The Washington Post

                  January 15, 1983, Saturday, Final Edition

SECTION: Metro; B7

LENGTH: 456 words

HEADLINE: It's Moving Time Again for Legislators on the Hill

BYLINE: By Saundra Saperstein, Washington Post Staff Writer

BODY:

   Rep. Thomas J. Bliley Jr. (R-Va.) moved to a new congressional office across
the hall from his old digs to get a better view. Rep. Frank R. Wolf (R-Va.)
moved three floors down in the Cannon Building so he could get to the Capitol
without waiting for elevators. And Rep. Roy Dyson (D-Md.) left the Longworth
Building
for a larger place in Cannon so he could squeeze more visiting
constituents into his office.

   As the 98th Congress settled in last week, these migrating members of
Congress became part of the biennial game of musical offices on Capitol Hill
that is played by legislators seeking everything from a picture-perfect view of
the Capitol dome to a shorter walk to daily committee meetings.

   "The phones don't work and the mail gets lost . . . and the hallway looks
like Bekins Moving & Storage," said an aide to Rep. Stanford Parris (R-Va.), who
fled during moving week to take a vacation. "The system's ridiculous, but every
two years, it happens."

   What happens is that every election year, members retire, either by their
choice or the choice of the voters, and vacate offices in the three buildings
that make up the House complex--Rayburn, Cannon and Longworth. Since all
perquisites on the Hill are determined by seniority, the best offices are held
by the most senior members.

   So serious is the scramble to take over the most desirable of the vacated
offices that the House Office Building Commission has adopted a complex set of
rules. What it all comes down to is this: the most senior members pick first. A
lottery is then held for the freshmen; their place in line is determined by the
draw, and they pick among the suites that are left.

Extracted data entries:
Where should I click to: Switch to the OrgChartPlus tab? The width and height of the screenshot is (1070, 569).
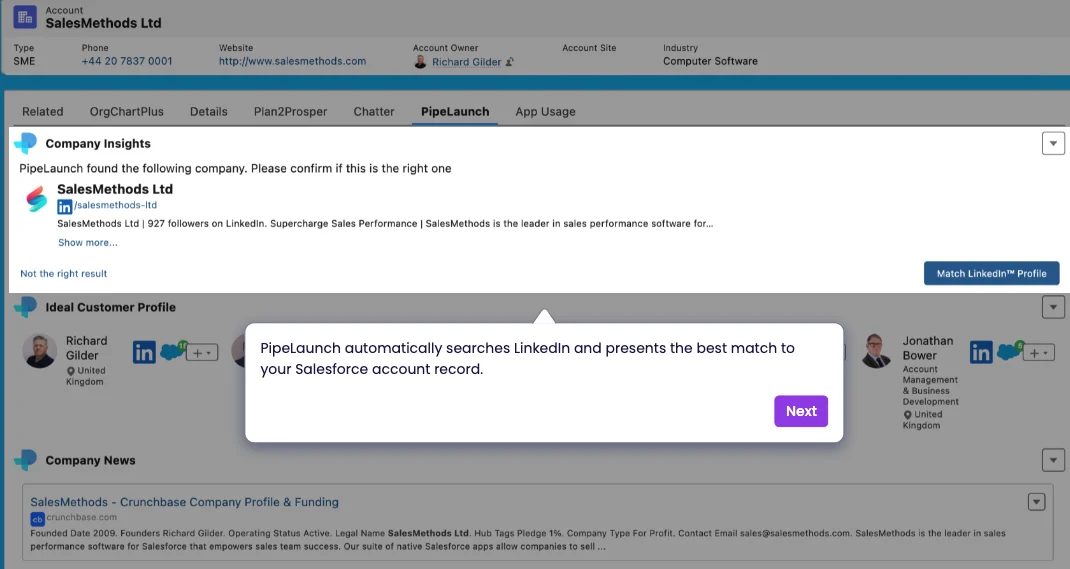click(x=126, y=112)
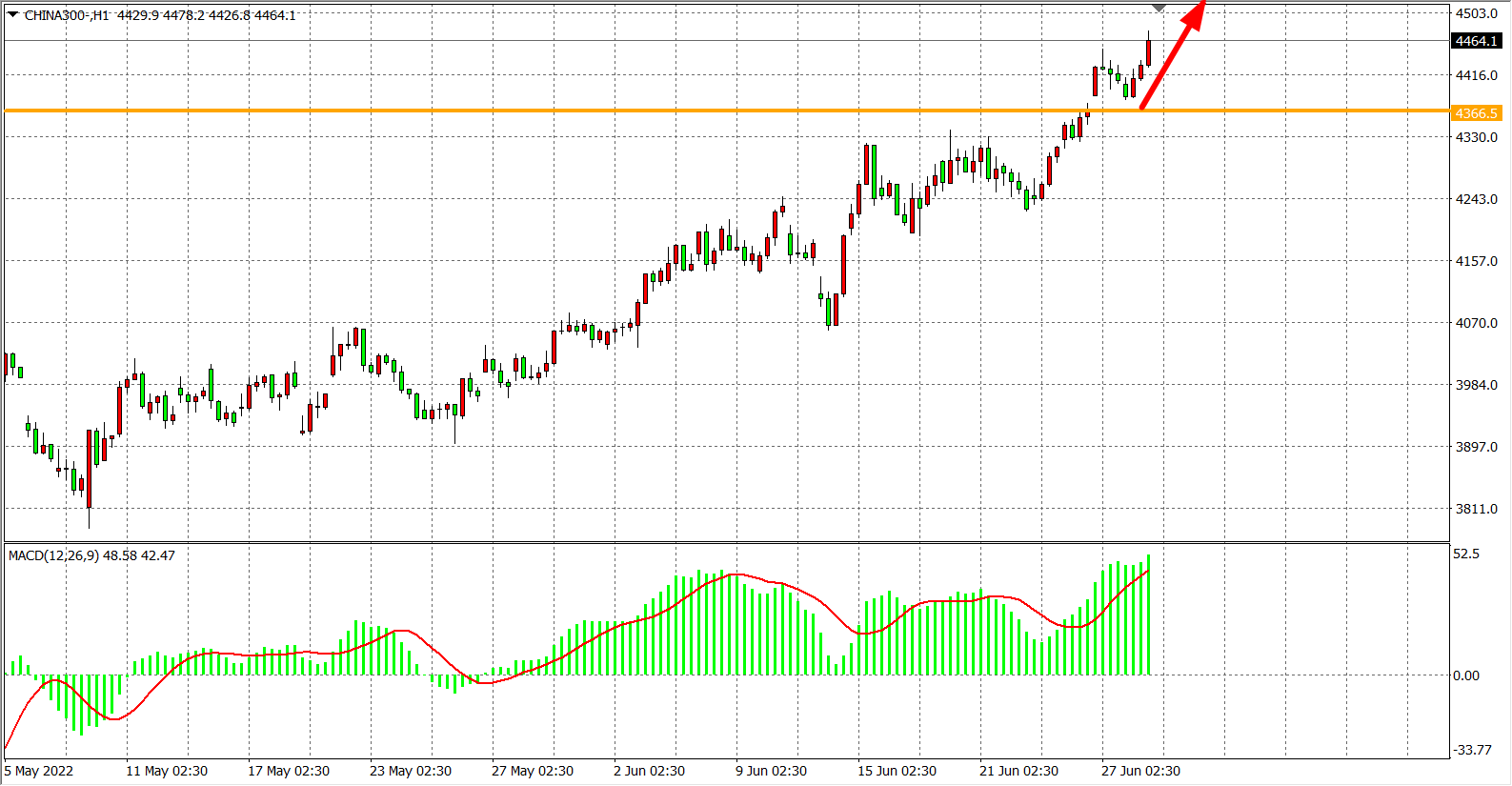The width and height of the screenshot is (1512, 786).
Task: Click the tallest green MACD histogram bar
Action: click(1149, 615)
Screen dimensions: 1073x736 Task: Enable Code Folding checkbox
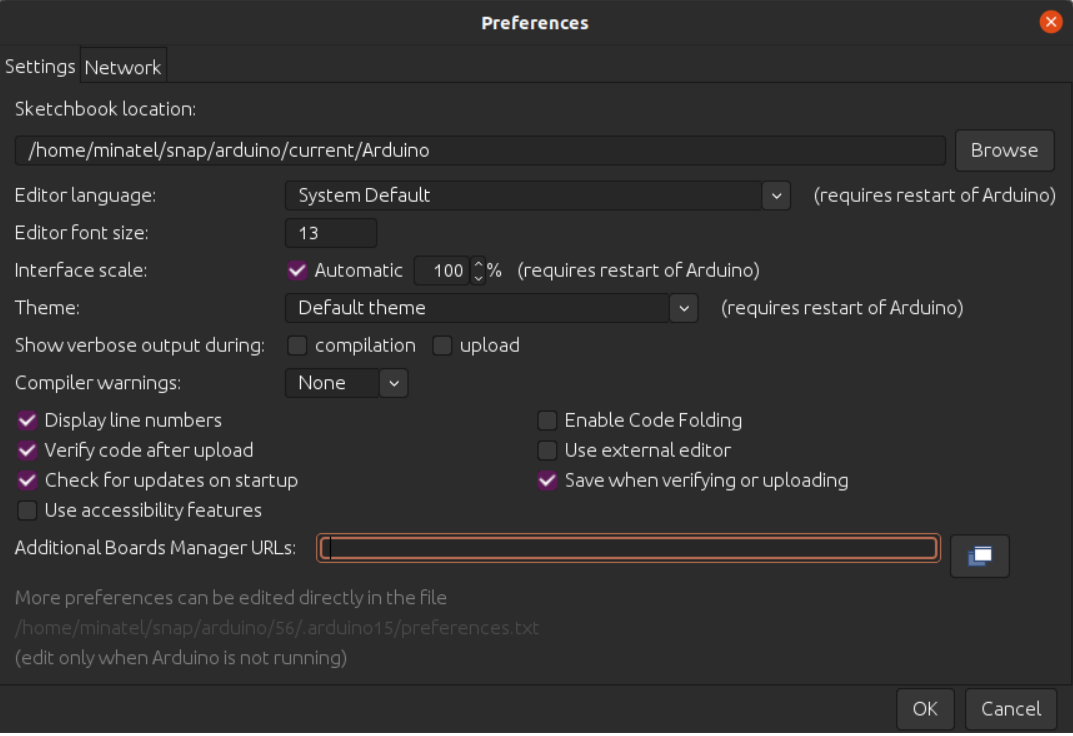pyautogui.click(x=547, y=421)
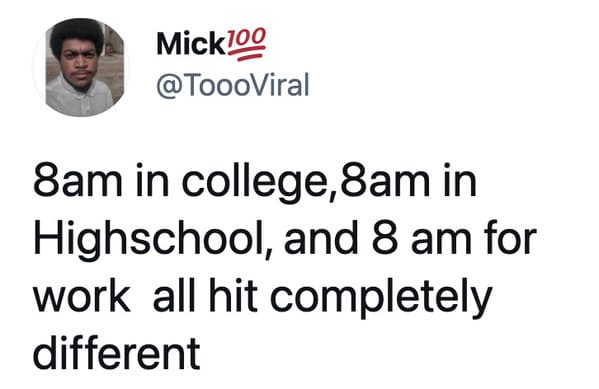Open Mick's profile picture avatar

coord(81,67)
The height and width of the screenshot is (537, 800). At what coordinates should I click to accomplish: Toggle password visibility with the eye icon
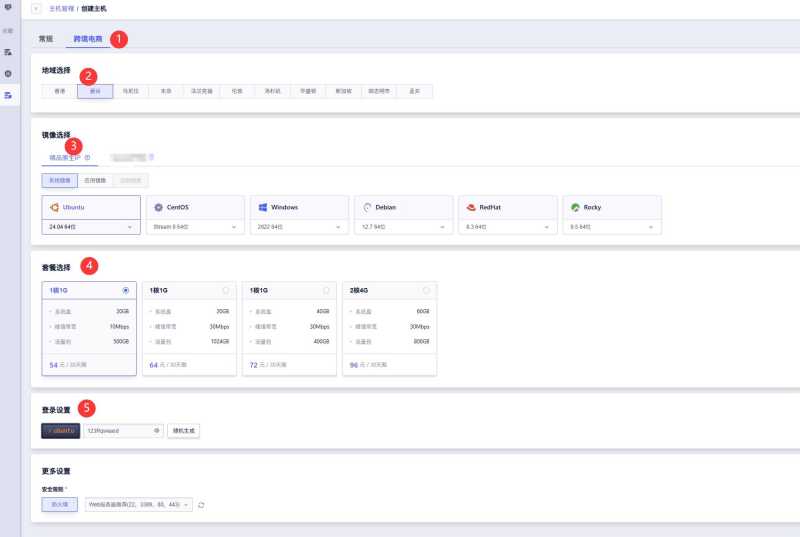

### [Instructions to follow]
Reproduce the part of the article on congressional office moves that runs from "Rep. Thomas J." down to "into his office.".

### [Reply]
Rep. Thomas J. Bliley Jr. (R-Va.) moved to a new congressional office across
the hall from his old digs to get a better view. Rep. Frank R. Wolf (R-Va.)
moved three floors down in the Cannon Building so he could get to the Capitol
without waiting for elevators. And Rep. Roy Dyson (D-Md.) left the Longworth
Building
for a larger place in Cannon so he could squeeze more visiting
constituents into his office.